# [PASSAGE SHOWN]
I'm quite pleased at the amount of planning I did. We broke up our driving into six hour chunks to ensure we had time every day (even the travel days) to do something enjoyable. Leading up to this trip, I had reached out to a few elementary/middle school friends who reminded me of their favorite places in Germany, and we tried our best to relive my childhood memories. Here's a brief summary of our trip:
Day 1, Saturday, July 25- Krakow, Poland to Hřensko, Czech Republic
We stayed at a great 8-room hotel in the Bohemian Switzerland National Park. After driving about six hours, we arrived at our hotel and realized we had a great view of the neighboring sandstone cliffs. We left the hotel room again shortly after settling in to set out on a 12km hike to those cliffs and unknowingly ended up at the largest sandstone arch in Europe.
View from our hotel room looking across to the cliffs we hiked to.
Pravčická brána, the largest sandstone arch in Europe. Unfortunately the restaurant and arch closed two minutes before we arrived.

# [SOURCE EXCERPT]
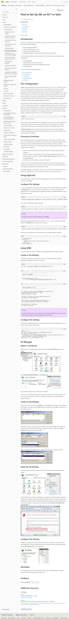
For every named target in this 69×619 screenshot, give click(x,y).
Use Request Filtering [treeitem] (9, 48)
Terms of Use (48, 618)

# [TASKS AND EXERCISES]
a: In the road trip post, how long was the hike the travelers set out on to reach the cliffs?
b: Edit the road trip post by rewriting the part from "I'm quite pleased" up to and including "at the largest sandstone arch in Europe.", replacing "hotel" with "inn" everywhere it occurs.
c: Pick up the road trip post after its final sentence and continue writing it.
The material placed after the road trip post is separate from it.

# [RESULTS FOR EACH TASK]
a: The hike was 12km.

b:
I'm quite pleased at the amount of planning I did. We broke up our driving into six hour chunks to ensure we had time every day (even the travel days) to do something enjoyable. Leading up to this trip, I had reached out to a few elementary/middle school friends who reminded me of their favorite places in Germany, and we tried our best to relive my childhood memories. Here's a brief summary of our trip:
Day 1, Saturday, July 25- Krakow, Poland to Hřensko, Czech Republic
We stayed at a great 8-room inn in the Bohemian Switzerland National Park. After driving about six hours, we arrived at our inn and realized we had a great view of the neighboring sandstone cliffs. We left the inn room again shortly after settling in to set out on a 12km hike to those cliffs and unknowingly ended up at the largest sandstone arch in Europe.

c:
Day 2, Sunday, July 26- Hřensko, Czech Republic to Weinheim Germany
We started the day with a short hike to the river in Hřensko since the hotel's breakfast didn't start until 8:30. We had hoped to reach a waterfall, but we learned when we got down to the river that the waterfall were only accessible after paying either for a tour boat or for access to a gated-off area, neither of which were accessible that time in the morning. No matter, it was still a pretty canyon to walk down to before starting off on another six hour drive.
Our Airbnb in Weinheim was ideal. It was on a historic street near the old town Marktplatz in a building that dated back to the 16th century. We walked around downtown, enjoyed some spaghettieis, and ventured up to the Schlosspark (a favorite playground and ideal frog-catching pond) before finishing off the evening at Mom's favorite restaurant, Kugelofen.
Morning light on the river, Kamenice Kamnitz.
We couldn't access the little restaurant space since it was behind a pay gate and it was early morning.
Our Airbnb for four nights. Every evening all of the neighbors sat out on the shared patio space and conversed over their separate meals. We joined them one evening and learned that at least one of the neighbors, an 86 year old man, had lived in the same house here since birth.
The Weinheim Marktplatz. Only two blocks from our Airbnb and a great restaurant hub.
The large lawn at the Schlosspark.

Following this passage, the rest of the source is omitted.